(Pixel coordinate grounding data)

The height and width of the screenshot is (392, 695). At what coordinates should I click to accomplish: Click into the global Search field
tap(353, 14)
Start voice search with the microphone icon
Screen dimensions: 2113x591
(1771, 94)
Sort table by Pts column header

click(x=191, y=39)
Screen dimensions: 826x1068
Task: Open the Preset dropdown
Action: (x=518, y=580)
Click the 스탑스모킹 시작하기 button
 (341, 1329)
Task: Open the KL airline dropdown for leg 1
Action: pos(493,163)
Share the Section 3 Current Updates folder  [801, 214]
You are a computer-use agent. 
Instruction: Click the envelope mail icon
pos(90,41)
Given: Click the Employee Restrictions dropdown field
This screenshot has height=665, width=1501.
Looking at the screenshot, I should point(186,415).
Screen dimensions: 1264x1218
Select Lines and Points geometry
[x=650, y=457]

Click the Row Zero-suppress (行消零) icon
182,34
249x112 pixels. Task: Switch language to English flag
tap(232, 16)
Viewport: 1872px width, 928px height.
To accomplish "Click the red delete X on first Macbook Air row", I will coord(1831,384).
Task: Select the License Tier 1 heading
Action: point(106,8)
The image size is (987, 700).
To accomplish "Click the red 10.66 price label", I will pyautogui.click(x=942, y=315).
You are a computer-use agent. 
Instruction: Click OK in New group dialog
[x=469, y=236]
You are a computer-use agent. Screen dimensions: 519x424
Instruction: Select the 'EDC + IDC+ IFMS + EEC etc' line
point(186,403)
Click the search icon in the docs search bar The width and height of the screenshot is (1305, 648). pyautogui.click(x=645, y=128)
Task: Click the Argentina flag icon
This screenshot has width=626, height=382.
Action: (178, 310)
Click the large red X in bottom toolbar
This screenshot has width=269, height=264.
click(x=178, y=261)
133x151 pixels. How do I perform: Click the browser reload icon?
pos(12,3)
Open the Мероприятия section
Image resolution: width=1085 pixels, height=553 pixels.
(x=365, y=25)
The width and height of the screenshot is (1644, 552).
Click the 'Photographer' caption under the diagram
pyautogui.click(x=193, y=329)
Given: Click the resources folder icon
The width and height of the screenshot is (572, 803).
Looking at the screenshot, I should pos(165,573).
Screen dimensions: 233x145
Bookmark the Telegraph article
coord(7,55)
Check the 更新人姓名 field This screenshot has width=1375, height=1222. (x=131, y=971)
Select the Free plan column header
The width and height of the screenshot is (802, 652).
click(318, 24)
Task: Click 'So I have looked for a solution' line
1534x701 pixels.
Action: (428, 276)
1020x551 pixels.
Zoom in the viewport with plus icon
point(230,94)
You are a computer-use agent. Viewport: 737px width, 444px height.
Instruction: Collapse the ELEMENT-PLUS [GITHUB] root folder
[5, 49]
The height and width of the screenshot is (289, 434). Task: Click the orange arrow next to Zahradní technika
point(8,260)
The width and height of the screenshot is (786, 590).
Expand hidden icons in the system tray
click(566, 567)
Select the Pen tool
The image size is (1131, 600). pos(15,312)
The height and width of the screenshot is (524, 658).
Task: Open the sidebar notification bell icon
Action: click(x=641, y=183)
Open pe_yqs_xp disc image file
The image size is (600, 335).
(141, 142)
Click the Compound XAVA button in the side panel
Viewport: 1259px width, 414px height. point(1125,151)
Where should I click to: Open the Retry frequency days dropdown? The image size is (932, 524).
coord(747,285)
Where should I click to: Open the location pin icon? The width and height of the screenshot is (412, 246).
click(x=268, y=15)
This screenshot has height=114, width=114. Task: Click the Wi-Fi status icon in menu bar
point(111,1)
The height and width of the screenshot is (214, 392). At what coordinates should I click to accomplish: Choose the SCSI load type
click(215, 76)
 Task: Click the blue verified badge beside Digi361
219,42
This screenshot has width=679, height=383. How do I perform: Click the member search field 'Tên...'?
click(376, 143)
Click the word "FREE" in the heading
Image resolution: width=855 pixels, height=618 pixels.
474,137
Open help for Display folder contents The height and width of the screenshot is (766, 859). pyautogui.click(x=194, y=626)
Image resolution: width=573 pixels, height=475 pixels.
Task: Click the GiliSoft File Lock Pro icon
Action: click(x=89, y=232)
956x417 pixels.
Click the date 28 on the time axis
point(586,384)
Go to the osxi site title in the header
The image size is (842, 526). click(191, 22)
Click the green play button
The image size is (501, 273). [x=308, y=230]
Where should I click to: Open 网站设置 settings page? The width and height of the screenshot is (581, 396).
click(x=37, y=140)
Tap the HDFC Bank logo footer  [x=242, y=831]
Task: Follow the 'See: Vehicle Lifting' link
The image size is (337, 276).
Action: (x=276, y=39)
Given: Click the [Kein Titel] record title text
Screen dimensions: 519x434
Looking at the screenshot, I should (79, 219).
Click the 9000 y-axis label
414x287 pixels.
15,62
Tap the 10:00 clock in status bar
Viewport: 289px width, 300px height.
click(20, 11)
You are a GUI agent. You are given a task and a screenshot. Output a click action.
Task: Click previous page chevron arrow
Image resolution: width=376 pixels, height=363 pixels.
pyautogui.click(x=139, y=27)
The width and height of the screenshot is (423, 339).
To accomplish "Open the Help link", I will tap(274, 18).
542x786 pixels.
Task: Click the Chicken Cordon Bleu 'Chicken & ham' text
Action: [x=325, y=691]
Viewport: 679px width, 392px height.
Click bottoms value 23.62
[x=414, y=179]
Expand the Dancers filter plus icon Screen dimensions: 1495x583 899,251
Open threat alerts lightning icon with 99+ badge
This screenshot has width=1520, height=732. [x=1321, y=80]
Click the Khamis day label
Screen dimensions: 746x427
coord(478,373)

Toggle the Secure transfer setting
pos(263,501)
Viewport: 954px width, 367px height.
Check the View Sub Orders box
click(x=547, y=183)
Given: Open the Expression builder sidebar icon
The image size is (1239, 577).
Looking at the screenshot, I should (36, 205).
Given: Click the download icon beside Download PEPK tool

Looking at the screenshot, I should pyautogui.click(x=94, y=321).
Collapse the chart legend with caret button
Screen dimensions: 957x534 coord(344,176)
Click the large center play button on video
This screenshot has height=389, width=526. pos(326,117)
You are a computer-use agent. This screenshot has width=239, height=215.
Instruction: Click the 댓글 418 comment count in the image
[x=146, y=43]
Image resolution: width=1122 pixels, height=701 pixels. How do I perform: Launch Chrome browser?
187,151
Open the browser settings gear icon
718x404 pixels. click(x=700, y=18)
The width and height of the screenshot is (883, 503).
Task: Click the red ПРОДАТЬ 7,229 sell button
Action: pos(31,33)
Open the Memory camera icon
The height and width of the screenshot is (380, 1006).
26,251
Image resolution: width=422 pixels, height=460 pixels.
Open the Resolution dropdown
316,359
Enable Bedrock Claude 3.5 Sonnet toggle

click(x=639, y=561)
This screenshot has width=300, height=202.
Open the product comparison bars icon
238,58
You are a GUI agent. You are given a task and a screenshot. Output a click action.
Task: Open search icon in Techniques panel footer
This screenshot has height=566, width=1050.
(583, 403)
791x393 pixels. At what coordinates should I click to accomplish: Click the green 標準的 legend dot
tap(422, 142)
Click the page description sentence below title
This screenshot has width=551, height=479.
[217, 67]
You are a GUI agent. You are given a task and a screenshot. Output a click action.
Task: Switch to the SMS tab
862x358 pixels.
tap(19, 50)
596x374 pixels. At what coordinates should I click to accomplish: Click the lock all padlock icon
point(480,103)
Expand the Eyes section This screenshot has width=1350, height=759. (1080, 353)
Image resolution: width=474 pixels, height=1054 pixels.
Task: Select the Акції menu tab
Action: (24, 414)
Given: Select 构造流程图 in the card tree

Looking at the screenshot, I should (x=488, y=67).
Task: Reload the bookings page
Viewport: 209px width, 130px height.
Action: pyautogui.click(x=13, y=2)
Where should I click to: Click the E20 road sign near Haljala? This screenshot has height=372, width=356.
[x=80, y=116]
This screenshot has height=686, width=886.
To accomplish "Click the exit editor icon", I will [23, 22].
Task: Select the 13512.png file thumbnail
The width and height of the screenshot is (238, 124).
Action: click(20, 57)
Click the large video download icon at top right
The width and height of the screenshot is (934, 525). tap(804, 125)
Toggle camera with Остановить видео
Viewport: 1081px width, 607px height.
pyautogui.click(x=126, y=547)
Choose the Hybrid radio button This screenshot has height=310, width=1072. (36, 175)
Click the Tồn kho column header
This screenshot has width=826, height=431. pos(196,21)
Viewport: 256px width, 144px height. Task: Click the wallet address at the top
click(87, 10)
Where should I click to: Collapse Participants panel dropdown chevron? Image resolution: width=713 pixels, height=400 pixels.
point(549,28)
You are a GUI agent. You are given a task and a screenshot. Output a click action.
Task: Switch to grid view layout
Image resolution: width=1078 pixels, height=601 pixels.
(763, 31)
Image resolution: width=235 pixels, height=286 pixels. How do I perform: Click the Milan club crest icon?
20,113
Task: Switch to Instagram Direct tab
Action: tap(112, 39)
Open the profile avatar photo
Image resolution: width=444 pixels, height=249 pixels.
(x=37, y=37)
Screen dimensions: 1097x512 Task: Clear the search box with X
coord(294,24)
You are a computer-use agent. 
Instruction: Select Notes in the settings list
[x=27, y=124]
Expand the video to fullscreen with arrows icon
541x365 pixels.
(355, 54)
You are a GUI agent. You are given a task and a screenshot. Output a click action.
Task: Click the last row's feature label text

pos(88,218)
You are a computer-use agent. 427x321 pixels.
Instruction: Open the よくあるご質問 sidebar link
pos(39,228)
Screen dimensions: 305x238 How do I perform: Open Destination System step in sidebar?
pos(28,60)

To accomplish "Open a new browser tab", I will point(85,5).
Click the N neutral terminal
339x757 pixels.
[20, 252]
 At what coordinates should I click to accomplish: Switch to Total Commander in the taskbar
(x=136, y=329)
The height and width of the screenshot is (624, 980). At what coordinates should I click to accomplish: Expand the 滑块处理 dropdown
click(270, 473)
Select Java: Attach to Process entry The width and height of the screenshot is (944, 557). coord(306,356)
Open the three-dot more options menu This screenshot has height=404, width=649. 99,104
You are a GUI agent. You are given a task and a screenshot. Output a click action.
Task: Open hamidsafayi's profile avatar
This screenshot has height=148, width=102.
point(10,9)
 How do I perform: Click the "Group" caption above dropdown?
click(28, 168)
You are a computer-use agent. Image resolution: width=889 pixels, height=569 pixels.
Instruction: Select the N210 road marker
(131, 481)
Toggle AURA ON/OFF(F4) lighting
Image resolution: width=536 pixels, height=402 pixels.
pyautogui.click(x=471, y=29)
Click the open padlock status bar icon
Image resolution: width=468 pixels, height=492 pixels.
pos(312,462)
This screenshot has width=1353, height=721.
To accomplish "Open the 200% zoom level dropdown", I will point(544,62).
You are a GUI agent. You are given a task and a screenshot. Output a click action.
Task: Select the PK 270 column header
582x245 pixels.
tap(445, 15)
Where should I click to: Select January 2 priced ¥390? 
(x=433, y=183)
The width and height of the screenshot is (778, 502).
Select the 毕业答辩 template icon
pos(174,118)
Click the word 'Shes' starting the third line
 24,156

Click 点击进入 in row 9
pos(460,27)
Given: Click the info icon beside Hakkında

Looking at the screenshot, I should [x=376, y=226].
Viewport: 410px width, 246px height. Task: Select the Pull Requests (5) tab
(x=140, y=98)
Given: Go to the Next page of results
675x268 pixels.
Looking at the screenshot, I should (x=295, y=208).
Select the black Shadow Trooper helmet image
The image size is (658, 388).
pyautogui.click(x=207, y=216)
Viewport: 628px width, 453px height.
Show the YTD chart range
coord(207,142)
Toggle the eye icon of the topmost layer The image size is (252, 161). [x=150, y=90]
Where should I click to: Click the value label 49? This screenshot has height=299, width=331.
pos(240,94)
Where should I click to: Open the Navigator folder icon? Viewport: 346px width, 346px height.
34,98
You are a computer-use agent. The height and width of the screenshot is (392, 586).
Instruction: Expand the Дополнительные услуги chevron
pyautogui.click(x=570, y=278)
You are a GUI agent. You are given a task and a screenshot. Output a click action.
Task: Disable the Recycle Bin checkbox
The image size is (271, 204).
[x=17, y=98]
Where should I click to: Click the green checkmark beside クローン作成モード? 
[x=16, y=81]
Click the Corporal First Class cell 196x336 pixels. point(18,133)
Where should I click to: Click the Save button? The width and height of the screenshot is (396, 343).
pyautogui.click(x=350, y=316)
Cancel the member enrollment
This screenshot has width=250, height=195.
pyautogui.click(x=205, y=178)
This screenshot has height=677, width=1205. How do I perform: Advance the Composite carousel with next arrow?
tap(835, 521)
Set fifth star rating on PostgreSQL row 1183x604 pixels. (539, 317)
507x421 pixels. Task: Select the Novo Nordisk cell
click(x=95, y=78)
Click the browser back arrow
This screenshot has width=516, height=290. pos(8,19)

* [WHAT YOU HAVE TO DO]
Once you have identified the lines above that contain "avatar", copy each of them.

* [ANSWER SECTION]
Open the profile avatar photo
Task: Open hamidsafayi's profile avatar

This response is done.